Top of Working data

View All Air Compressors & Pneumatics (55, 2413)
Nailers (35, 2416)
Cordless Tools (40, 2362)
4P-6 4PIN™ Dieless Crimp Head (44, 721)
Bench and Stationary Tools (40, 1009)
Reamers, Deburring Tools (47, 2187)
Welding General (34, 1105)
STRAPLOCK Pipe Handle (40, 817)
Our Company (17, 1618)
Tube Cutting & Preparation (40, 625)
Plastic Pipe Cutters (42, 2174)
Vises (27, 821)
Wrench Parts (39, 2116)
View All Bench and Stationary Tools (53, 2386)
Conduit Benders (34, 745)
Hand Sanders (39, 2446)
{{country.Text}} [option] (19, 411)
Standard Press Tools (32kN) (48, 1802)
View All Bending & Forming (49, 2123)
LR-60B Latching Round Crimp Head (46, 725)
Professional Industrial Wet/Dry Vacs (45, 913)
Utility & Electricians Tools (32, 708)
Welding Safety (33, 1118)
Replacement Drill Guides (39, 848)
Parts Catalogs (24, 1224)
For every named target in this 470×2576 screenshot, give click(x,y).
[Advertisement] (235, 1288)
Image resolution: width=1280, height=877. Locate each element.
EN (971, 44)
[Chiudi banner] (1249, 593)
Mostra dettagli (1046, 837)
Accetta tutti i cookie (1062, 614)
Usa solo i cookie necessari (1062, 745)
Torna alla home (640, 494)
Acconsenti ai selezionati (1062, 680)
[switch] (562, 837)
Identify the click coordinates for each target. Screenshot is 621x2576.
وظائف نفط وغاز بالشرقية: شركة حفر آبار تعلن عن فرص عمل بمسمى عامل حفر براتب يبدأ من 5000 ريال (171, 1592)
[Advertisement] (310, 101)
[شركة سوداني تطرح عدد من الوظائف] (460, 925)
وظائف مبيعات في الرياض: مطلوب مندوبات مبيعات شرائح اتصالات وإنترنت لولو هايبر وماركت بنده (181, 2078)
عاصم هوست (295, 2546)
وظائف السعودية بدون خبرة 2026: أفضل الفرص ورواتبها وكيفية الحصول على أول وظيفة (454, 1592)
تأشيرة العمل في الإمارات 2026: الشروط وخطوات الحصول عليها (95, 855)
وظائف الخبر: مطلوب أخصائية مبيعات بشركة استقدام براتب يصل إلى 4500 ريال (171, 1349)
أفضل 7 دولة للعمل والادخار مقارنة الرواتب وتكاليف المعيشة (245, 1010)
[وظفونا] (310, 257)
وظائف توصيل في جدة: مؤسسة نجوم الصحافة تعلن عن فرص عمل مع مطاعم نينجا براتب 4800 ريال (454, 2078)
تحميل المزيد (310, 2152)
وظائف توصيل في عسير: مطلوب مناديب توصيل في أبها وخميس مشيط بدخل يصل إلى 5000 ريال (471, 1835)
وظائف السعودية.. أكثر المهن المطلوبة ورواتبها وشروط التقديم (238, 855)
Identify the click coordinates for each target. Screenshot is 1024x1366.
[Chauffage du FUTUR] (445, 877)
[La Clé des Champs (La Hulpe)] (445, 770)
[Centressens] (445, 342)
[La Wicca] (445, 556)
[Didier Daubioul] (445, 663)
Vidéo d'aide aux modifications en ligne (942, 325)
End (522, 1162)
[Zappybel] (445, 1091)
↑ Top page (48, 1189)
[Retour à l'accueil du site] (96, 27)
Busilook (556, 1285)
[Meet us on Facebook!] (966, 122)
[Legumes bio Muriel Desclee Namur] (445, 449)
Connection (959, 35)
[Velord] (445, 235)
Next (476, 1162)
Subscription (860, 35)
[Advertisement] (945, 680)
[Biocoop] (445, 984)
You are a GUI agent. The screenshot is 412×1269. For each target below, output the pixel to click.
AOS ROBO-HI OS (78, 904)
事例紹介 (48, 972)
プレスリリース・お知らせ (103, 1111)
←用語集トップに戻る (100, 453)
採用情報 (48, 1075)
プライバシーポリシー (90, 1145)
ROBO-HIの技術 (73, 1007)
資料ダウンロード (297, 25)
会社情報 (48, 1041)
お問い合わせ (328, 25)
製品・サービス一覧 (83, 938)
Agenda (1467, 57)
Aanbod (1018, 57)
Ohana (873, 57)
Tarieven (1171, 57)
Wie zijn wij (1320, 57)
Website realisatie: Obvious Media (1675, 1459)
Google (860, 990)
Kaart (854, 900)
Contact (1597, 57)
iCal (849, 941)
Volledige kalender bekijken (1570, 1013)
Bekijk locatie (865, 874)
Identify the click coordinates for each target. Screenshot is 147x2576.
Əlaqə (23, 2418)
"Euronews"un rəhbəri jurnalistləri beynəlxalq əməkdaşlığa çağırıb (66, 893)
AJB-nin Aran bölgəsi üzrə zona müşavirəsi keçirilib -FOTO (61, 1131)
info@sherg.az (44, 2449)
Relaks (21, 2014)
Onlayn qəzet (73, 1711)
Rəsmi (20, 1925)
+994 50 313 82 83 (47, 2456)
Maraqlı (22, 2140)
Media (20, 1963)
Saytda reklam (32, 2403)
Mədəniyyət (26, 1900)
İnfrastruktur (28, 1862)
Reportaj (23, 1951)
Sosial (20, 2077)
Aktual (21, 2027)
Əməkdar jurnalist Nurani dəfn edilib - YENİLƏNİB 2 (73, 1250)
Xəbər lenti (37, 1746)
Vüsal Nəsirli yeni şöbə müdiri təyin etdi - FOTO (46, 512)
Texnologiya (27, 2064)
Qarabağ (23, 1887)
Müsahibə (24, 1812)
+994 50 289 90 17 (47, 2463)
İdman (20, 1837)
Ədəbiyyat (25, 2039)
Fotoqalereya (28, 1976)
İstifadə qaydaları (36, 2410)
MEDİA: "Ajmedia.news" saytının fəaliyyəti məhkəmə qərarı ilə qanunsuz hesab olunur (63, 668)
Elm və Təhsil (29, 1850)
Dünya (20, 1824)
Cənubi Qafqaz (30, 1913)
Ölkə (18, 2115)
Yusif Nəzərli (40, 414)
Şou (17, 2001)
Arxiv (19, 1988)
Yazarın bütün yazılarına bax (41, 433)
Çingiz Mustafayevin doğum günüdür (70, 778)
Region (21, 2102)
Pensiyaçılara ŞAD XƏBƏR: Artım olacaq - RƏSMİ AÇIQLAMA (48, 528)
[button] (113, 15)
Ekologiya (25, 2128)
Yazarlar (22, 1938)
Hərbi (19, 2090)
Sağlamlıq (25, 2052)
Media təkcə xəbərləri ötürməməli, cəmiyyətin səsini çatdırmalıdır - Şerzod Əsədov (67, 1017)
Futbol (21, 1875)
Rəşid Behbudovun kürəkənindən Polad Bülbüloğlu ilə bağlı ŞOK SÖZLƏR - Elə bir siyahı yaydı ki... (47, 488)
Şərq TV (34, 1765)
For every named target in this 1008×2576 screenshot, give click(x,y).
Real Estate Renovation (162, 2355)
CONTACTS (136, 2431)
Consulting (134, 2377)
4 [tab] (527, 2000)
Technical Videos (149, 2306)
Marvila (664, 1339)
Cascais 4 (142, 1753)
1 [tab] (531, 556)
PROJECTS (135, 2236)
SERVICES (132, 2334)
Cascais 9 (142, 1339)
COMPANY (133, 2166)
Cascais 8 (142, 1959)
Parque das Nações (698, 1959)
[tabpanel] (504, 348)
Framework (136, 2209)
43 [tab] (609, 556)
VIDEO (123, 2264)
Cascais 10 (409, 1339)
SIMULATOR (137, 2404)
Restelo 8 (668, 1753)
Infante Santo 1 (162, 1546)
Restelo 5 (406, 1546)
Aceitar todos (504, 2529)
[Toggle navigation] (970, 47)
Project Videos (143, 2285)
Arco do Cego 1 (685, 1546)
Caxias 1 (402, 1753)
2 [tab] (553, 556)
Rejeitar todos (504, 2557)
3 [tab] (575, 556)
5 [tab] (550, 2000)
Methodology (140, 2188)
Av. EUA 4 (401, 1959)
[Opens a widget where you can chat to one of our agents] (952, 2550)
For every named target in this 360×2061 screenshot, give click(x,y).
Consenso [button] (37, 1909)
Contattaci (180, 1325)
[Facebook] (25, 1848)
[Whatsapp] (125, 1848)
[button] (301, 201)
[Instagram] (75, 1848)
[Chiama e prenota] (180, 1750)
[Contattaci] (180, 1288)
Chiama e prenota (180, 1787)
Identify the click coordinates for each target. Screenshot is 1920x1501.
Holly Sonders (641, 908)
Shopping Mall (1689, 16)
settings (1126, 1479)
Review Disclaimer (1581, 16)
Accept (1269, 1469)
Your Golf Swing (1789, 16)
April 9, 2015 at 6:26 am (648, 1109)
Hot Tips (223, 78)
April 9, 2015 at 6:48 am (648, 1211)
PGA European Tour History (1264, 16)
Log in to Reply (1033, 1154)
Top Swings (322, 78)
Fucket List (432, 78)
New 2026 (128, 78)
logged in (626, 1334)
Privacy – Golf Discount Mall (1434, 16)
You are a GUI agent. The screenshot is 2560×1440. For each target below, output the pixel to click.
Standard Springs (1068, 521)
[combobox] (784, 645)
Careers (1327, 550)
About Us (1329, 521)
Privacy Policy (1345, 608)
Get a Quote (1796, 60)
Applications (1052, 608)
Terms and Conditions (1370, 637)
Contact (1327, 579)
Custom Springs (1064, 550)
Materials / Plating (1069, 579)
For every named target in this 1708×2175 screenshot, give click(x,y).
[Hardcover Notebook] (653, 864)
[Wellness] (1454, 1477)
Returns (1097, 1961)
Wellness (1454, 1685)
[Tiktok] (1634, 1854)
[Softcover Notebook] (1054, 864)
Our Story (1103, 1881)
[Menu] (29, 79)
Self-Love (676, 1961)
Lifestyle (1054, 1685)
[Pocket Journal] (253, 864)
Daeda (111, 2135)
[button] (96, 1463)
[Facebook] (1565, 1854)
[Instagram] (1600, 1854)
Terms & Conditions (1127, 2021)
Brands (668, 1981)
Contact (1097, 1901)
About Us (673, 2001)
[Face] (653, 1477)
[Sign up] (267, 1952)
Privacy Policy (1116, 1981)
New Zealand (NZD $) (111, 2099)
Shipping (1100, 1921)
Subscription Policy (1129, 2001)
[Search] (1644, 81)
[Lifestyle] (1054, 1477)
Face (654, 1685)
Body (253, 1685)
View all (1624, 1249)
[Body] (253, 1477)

Bottom of Working data

→ Assigned task:
Write out once more the lines above beginning at the line with "Holly Sonders (641, 908)"; continue through the final line and stop there.

→ Completed task:
Holly Sonders (641, 908)
Shopping Mall (1689, 16)
settings (1126, 1479)
Review Disclaimer (1581, 16)
Accept (1269, 1469)
Your Golf Swing (1789, 16)
April 9, 2015 at 6:26 am (648, 1109)
Hot Tips (223, 78)
April 9, 2015 at 6:48 am (648, 1211)
PGA European Tour History (1264, 16)
Log in to Reply (1033, 1154)
Top Swings (322, 78)
Fucket List (432, 78)
New 2026 (128, 78)
logged in (626, 1334)
Privacy – Golf Discount Mall (1434, 16)
You are a GUI agent. The screenshot is 2560×1440. For each target below, output the pixel to click.
Standard Springs (1068, 521)
[combobox] (784, 645)
Careers (1327, 550)
About Us (1329, 521)
Privacy Policy (1345, 608)
Get a Quote (1796, 60)
Applications (1052, 608)
Terms and Conditions (1370, 637)
Contact (1327, 579)
Custom Springs (1064, 550)
Materials / Plating (1069, 579)
For every named target in this 1708×2175 screenshot, give click(x,y).
[Hardcover Notebook] (653, 864)
[Wellness] (1454, 1477)
Returns (1097, 1961)
Wellness (1454, 1685)
[Tiktok] (1634, 1854)
[Softcover Notebook] (1054, 864)
Our Story (1103, 1881)
[Menu] (29, 79)
Self-Love (676, 1961)
Lifestyle (1054, 1685)
[Pocket Journal] (253, 864)
Daeda (111, 2135)
[button] (96, 1463)
[Facebook] (1565, 1854)
[Instagram] (1600, 1854)
Terms & Conditions (1127, 2021)
Brands (668, 1981)
Contact (1097, 1901)
About Us (673, 2001)
[Face] (653, 1477)
[Sign up] (267, 1952)
Privacy Policy (1116, 1981)
New Zealand (NZD $) (111, 2099)
Shipping (1100, 1921)
Subscription Policy (1129, 2001)
[Search] (1644, 81)
[Lifestyle] (1054, 1477)
Face (654, 1685)
Body (253, 1685)
View all (1624, 1249)
[Body] (253, 1477)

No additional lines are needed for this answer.